## TEXTE DE L'EXERCICE

+===+

Seul hic. Les mesures de confinement sélectif mises en place par Madrid le 21 septembre semblaient commencer à porter leurs fruits. Madrid est même la région d'Europe qui a enregistré la plus forte baisse de l'incidence de Coronavirus, -26% en une semaine, selon les données publiées samedi dernier -un jour après l’état d’alarme- par l'Organisation mondiale de la santé (OMS).
En dessous des 500 cas
Le ministère de la Santé a d’ailleurs dû reconnaître samedi avoir pris en compte, pour l’état d’alerte, les données correspondant au dimanche 4 octobre. Or, le mercredi 7 octobre, la capitale et cinq autres municipalités confinées enregistraient déjà une incidence cumulée pour 100.000 habitants de moins de 500 cas : Madrid compte 465 cas pour 100.000 habitants contre 666 le 4 octobre ; Alcobendas est passé de 643 à 450 ; Alcorcón de 556 à 396 ; Móstoles de 514 à 331 ; Torrejón de Ardoz de 651 à 449 ; et Leganés de 619 à 441. Seules trois des neuf municipalités confinées sont toujours au-dessus des 500 cas, bien qu'elles aient amélioré leurs chiffres : Fuenlabrada avec une incidence cumulée de 608 ; Getafe avec 522 et Parla avec 679.

+===+

## DONNÉES ENREGISTRÉES
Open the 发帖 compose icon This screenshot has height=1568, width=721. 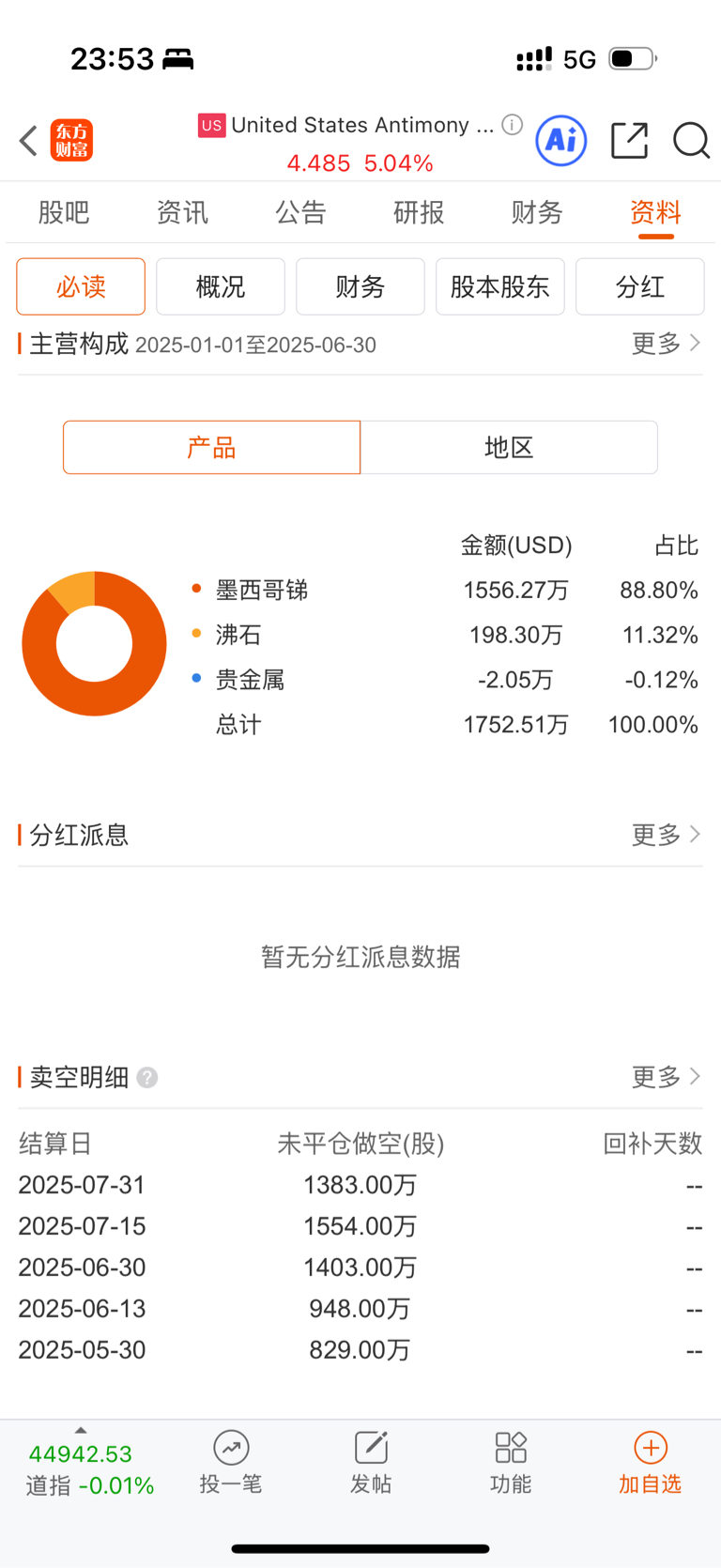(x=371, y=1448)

+===+

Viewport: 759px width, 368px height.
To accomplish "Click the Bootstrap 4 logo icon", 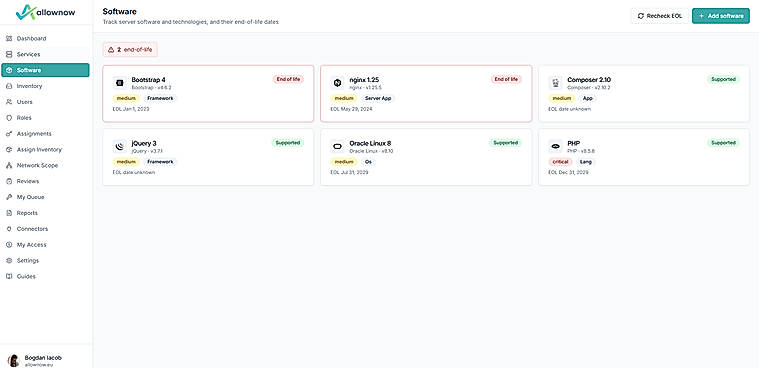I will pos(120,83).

+===+

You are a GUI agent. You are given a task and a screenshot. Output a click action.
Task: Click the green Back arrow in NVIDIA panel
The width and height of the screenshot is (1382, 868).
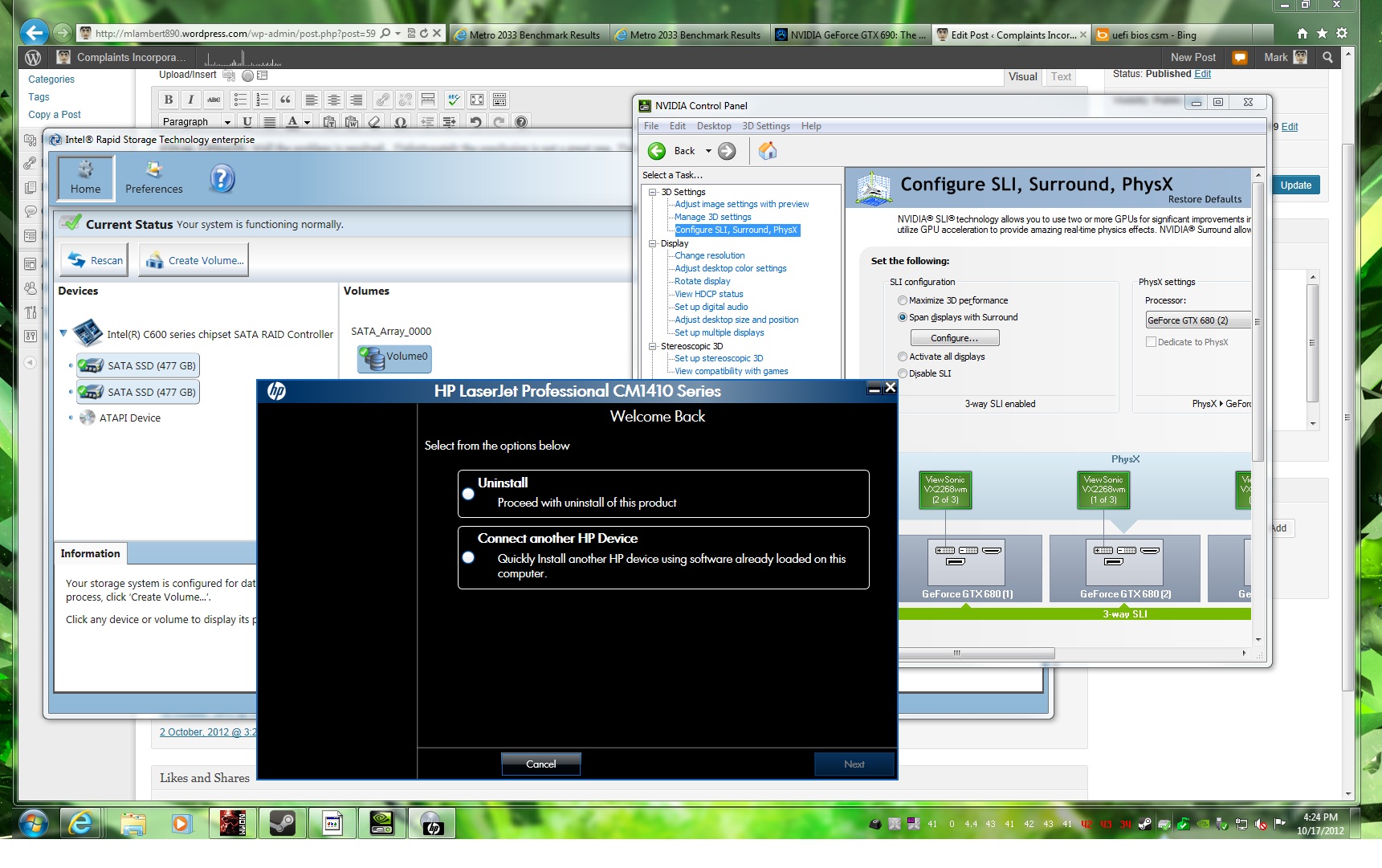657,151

+===+

## CONSIGNES
A - D'après le texte sur l'incidence du coronavirus à Madrid, quelles communes confinées étaient déjà passées sous les 500 cas pour 100.000 habitants le mercredi 7 octobre ?
B - Reprenez le texte sur l'incidence du coronavirus à Madrid et poursuivez-le après sa dernière phrase.
Les items forment un matériau distinct, sans lien avec le texte.

## RÉPONSES DANS L'ORDRE
A - Madrid, Alcobendas, Alcorcón, Móstoles, Torrejón de Ardoz et Leganés.

B -
Madrilenophobie en hausse
Madrid est depuis plusieurs semaines au centre de toute l'attention politique et médiatique, une situation qui a conduit en plus à une progressive "madrilenophobie", les Madrilènes étant devenus les nouveaux pestiférés du XXIe siècle ! Le dernier exemple -ils sont malheureusement trop nombreux pour tous les citer- nous vient de la ville de Caceres qui avait préparé un dispositif spécial sur les routes pour empêcher l'arrivée des Madrilènes pendant le pont du Pilar. Pourtant, il existe d’autres villes d’Espagne qui ont des niveaux de contagion similaires ou supérieurs à ceux de la capitale espagnole.
Rester vigilant
Mais même si la Communauté de Madrid a bien réduit le nombre de cas accumulés pour 100.000 habitants, alors que d'autres capitales d'Europe comme Paris, Londres ou Berlin ont fortement augmenté, il n’y a pas de quoi sabrer le champagne. D’après les dernières données de l’ECDC (Centre Européen de prévention et de Contrôle des Maladies), à Madrid, l'incidence est encore de 753,9 cas pour 100.000 habitants au cours des 14 derniers jours, alors que dans les villes mentionnées ci-dessus, elle est de 360, 111 et 78, respectivement. Sans parler d’autres régions d’Espagne, qui ne sont pas mieux.
Et concrètement : quelle différence entre l'état d'alerte et le décret ministériel ?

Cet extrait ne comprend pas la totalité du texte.